Friday, September 10, 2004

My Cold Mountain

Another blasted hour left at work. It's at least 10 degrees warmer on the other side of the neuroscience institute. Why was I put here? Put the girl with no circulation in the coldest room must be the first rule in the book. Every bedroom I've called mine has been the coldest room in the house.
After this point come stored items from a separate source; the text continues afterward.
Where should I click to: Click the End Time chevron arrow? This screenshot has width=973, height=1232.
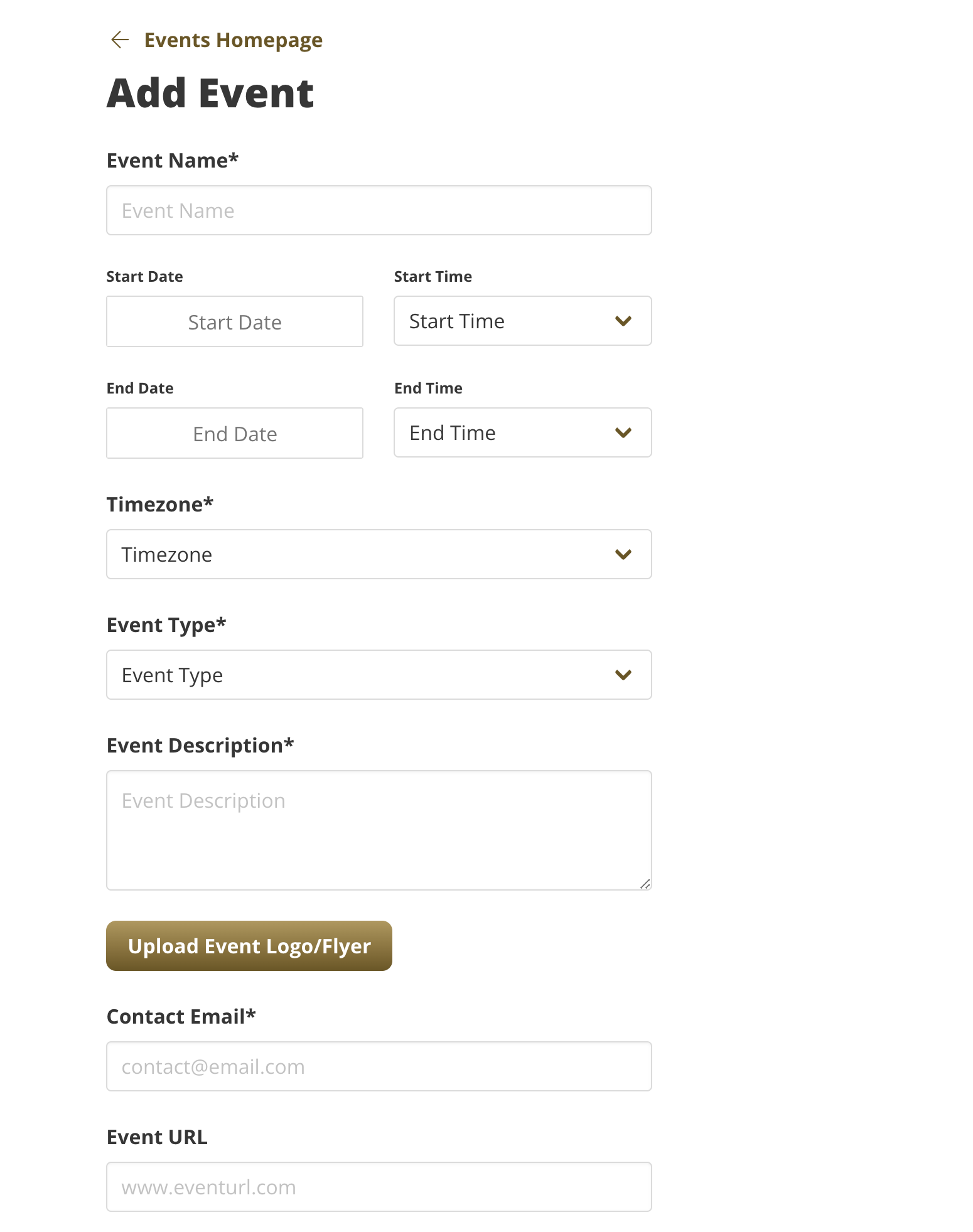[623, 432]
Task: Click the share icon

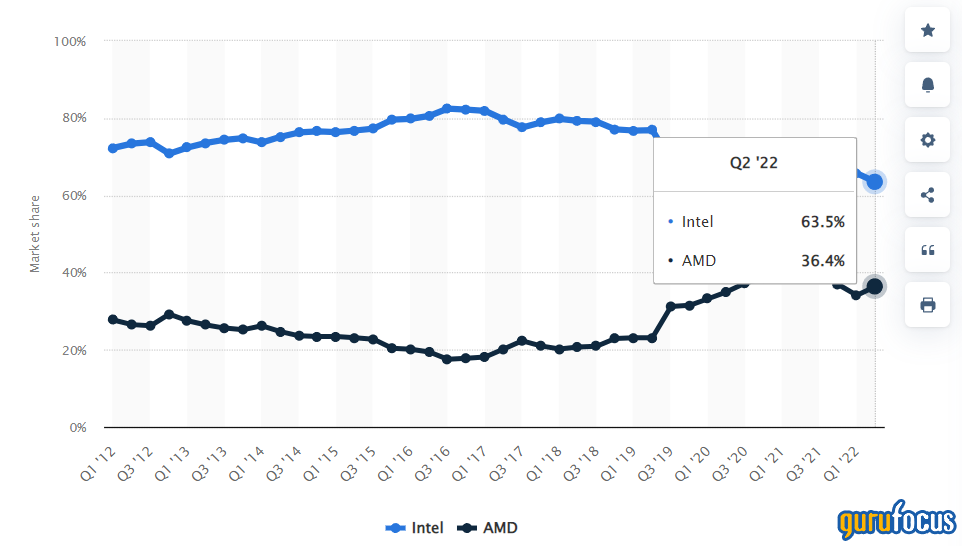Action: tap(927, 195)
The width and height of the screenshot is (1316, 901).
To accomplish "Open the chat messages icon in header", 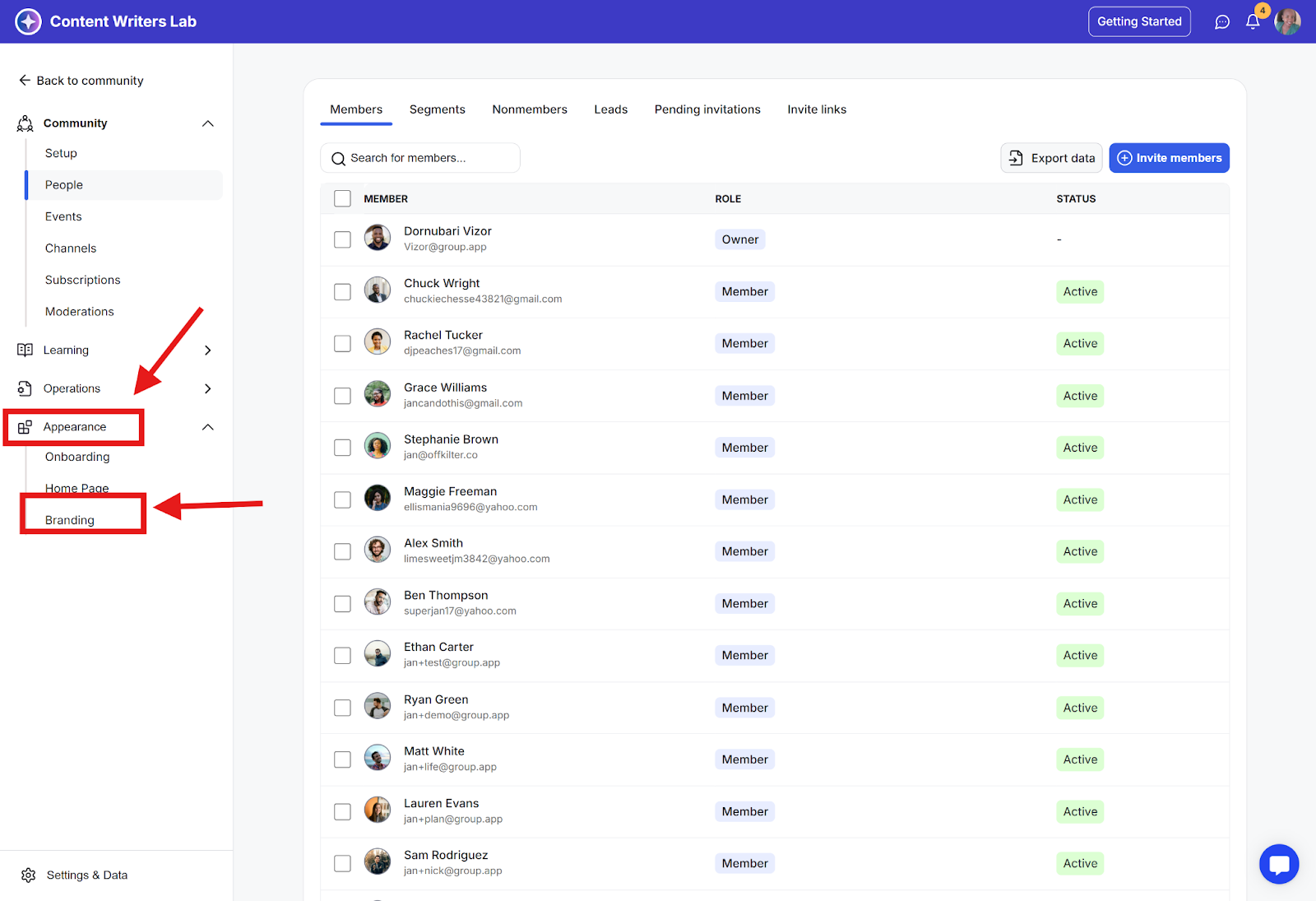I will click(1222, 22).
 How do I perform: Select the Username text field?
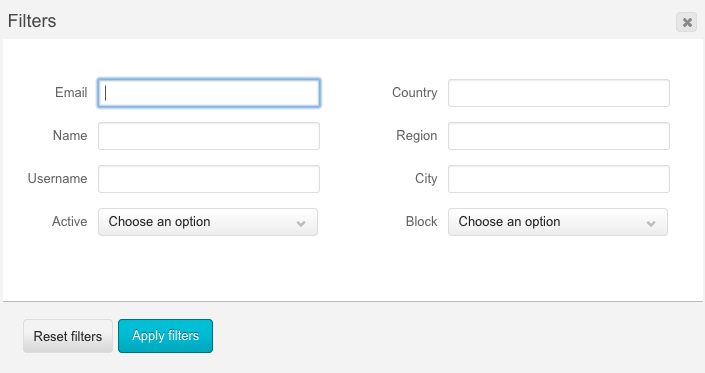[x=209, y=179]
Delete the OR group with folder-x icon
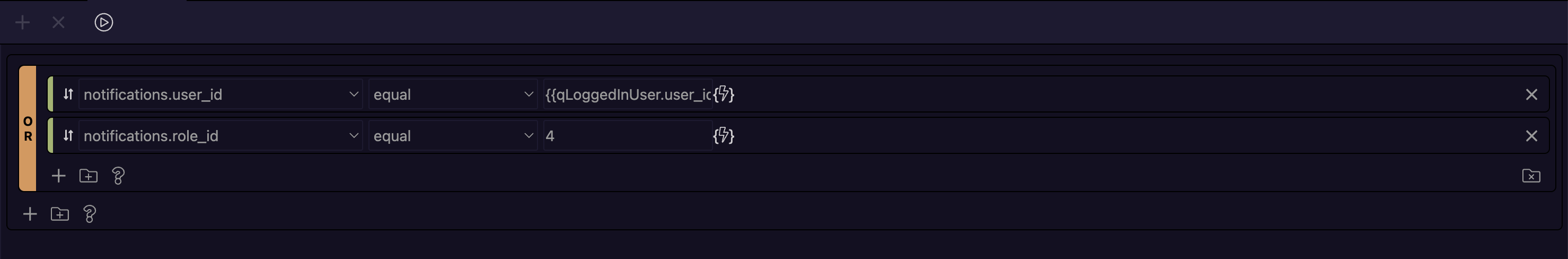The width and height of the screenshot is (1568, 259). click(x=1531, y=176)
Earlier I walked into the space behind the reception area, looking for a fax that may have come for me. Usually people mumble good morning or I get a side glance, or nothing. I guess I create my own reality: where I give little in social interaction, I get little. I offer quiet passing hellos to the majority here. Reverse: Do et des, hospital friends. This time three people, and two of them twice and noticeably, used my name when I walked in. It felt new and strange as if we'd been chummy for a fair time. I was taken aback but went along with it. I wondered what caused it. I liked it. Had they heard I'd driven here in a new car and that made me a more attractive associate? It couldn't have been the bags under my eyes or my ruddy, overtired complexion. Usually, when you feel good you look good and people are strongly drawn to you. That's what it felt like when the ladies used my name again and again, except let me assert that today I am not a hot ticket, hardly a beacon of any kind. Bags, ruddy face, oily hair. I am sleepy and achingly desirous of the outdoors. Like Will Oldham I will fuck a mountain when I leave this place, while my new car is watching. I guess I don't need to know why. For any of the above.

I try to occupy the time productively. But the hours! The hours! I keep shifting and forgetting where I am until a bang outside the door brings me back. My thoughts right now are becoming dumber and I haven't even given birth yet. As I'm signing off I'd like you all to feel my ice-hands curl around your necks.